Bluetooth), networking technologies, and internetworking technologies. The programmable logic may be distributed as a removable storage medium with accompanying printed or electronic documentation (e.g., shrink wrapped software), preloaded with a computer system (e.g., on system ROM or fixed disk), or distributed from a server or electronic bulletin board over the communication system (e.g., the Internet or World Wide Web).

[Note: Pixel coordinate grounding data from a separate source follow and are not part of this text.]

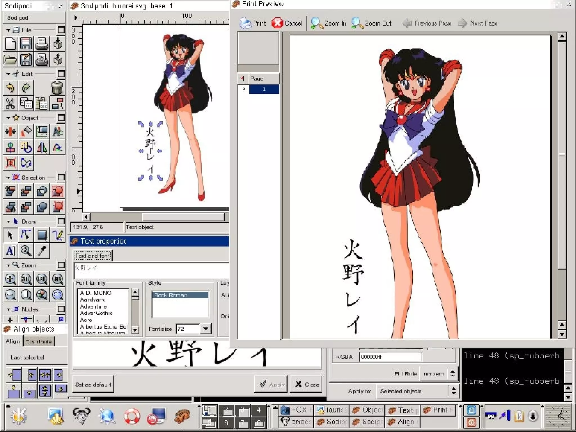
Task: Open the Text and font tab
Action: point(93,256)
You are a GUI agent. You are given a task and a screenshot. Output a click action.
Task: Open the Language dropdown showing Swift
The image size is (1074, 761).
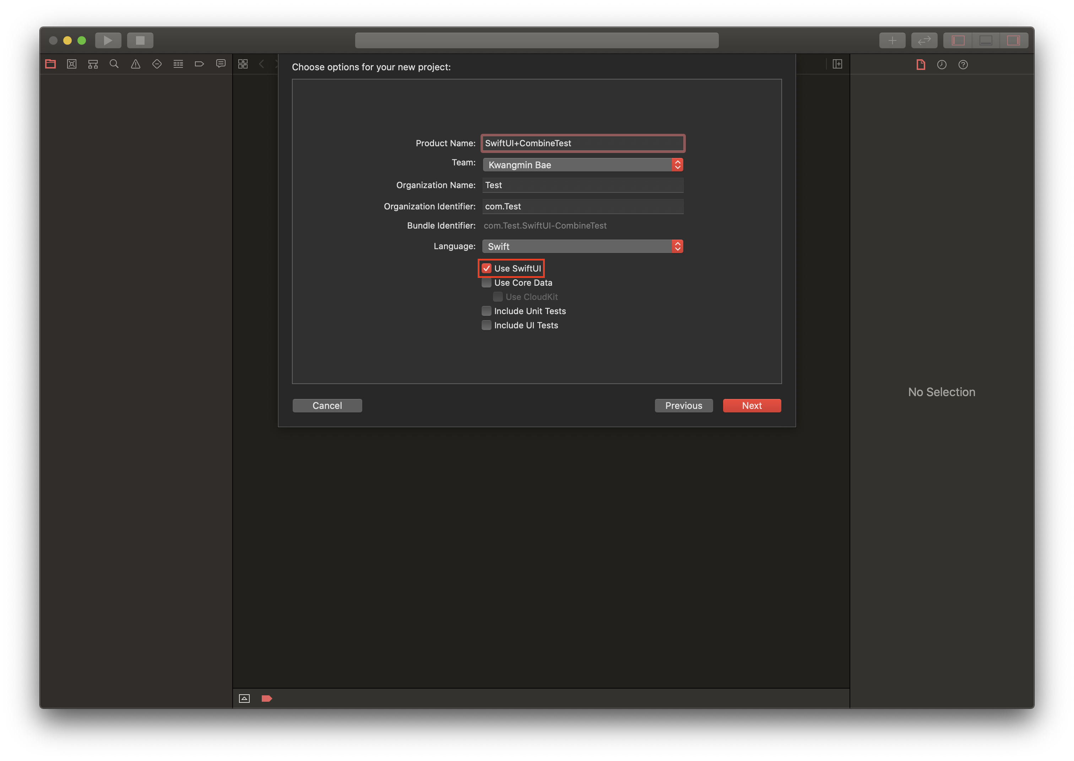click(582, 246)
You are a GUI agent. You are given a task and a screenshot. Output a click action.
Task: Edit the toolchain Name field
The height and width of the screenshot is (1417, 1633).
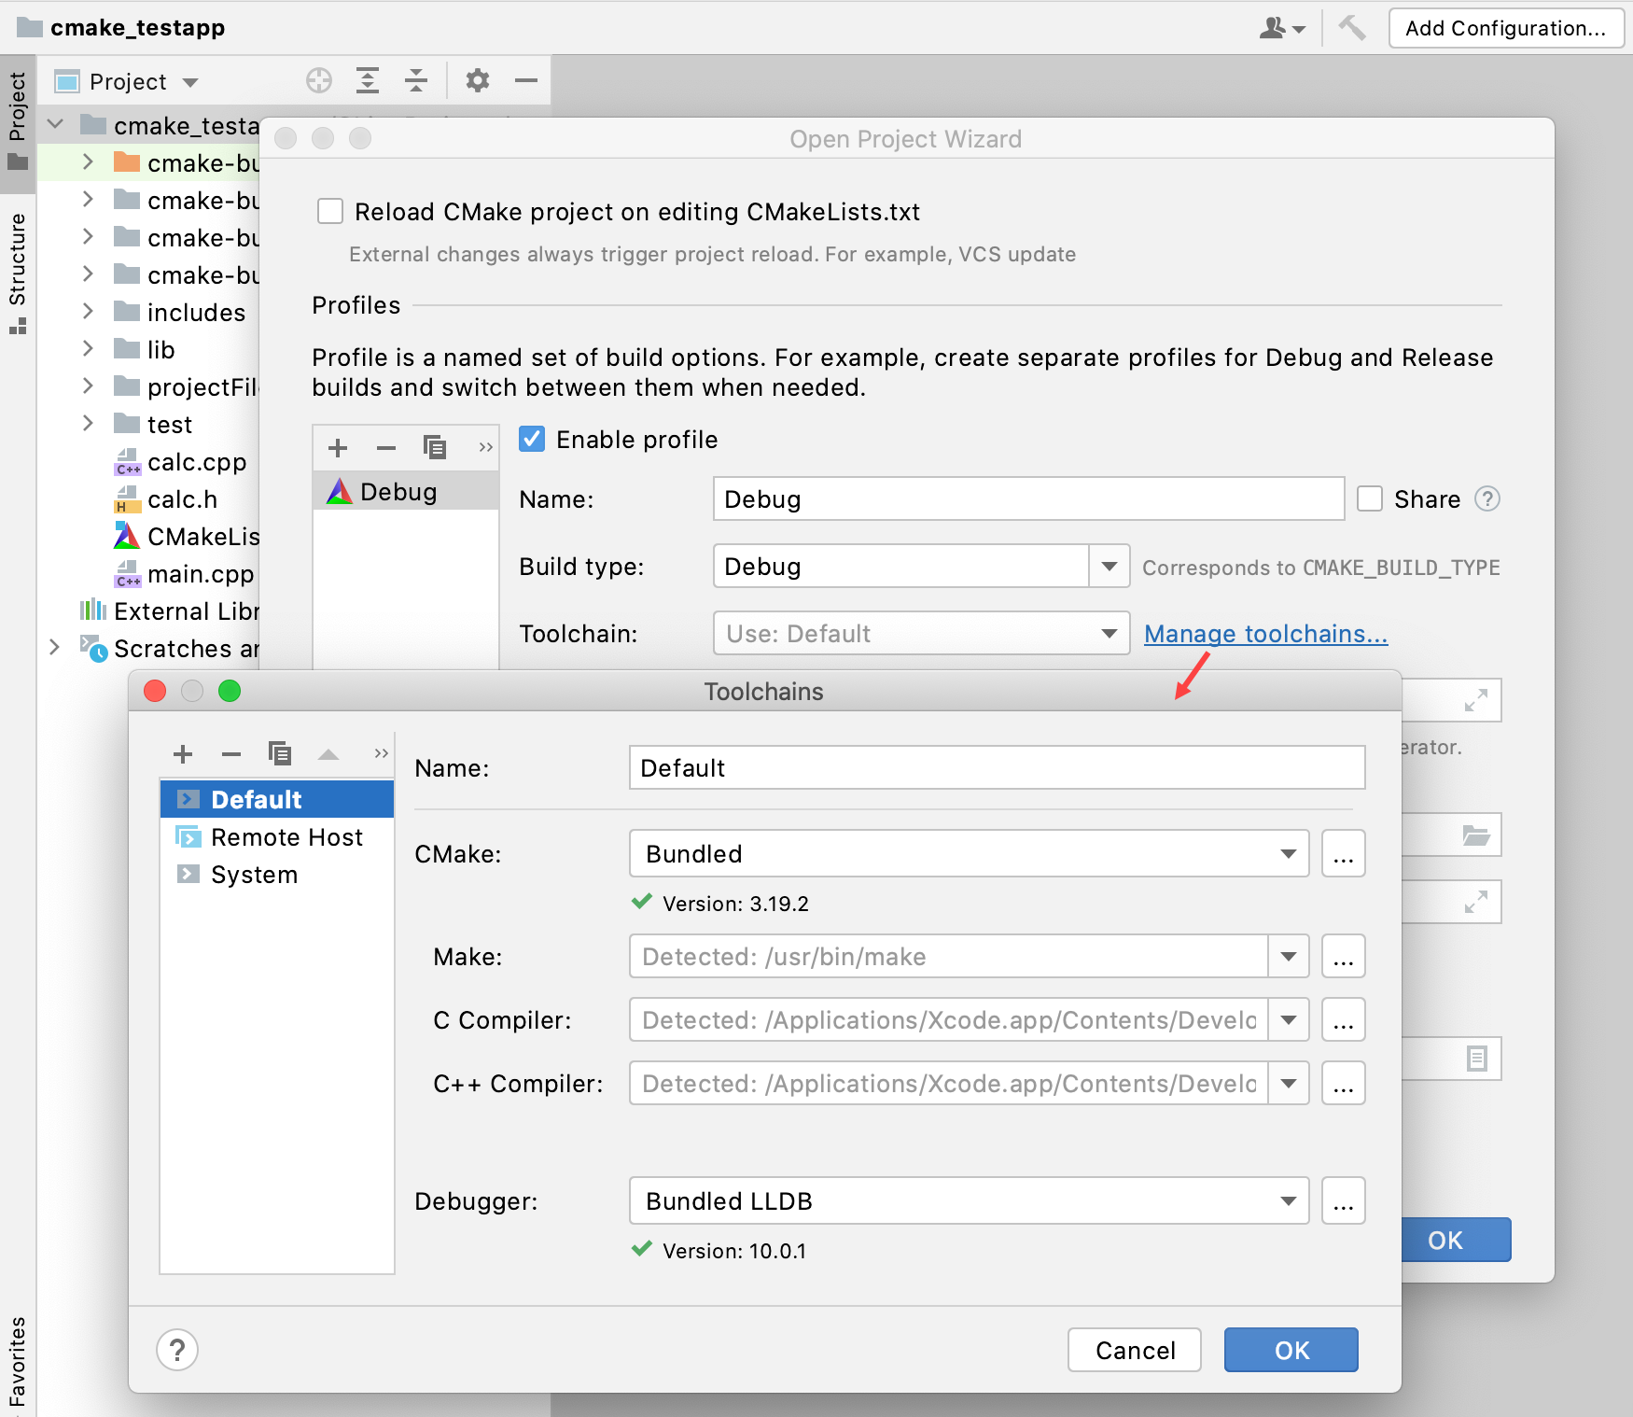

[0056] The foregoing description, for purpose of explanation, has been described with reference to specific embodiments. However, the illustrative discussions above are not intended to be exhaustive or to limit the scope of the claims to the precise forms disclosed. Many modifications and variations are possible in view of the above teachings. The embodiments were chosen in order to best explain the principles underlying the claims and their practical applications, to thereby enable others skilled in the art to best use the embodiments with various modifications as are suited to the particular uses contemplated.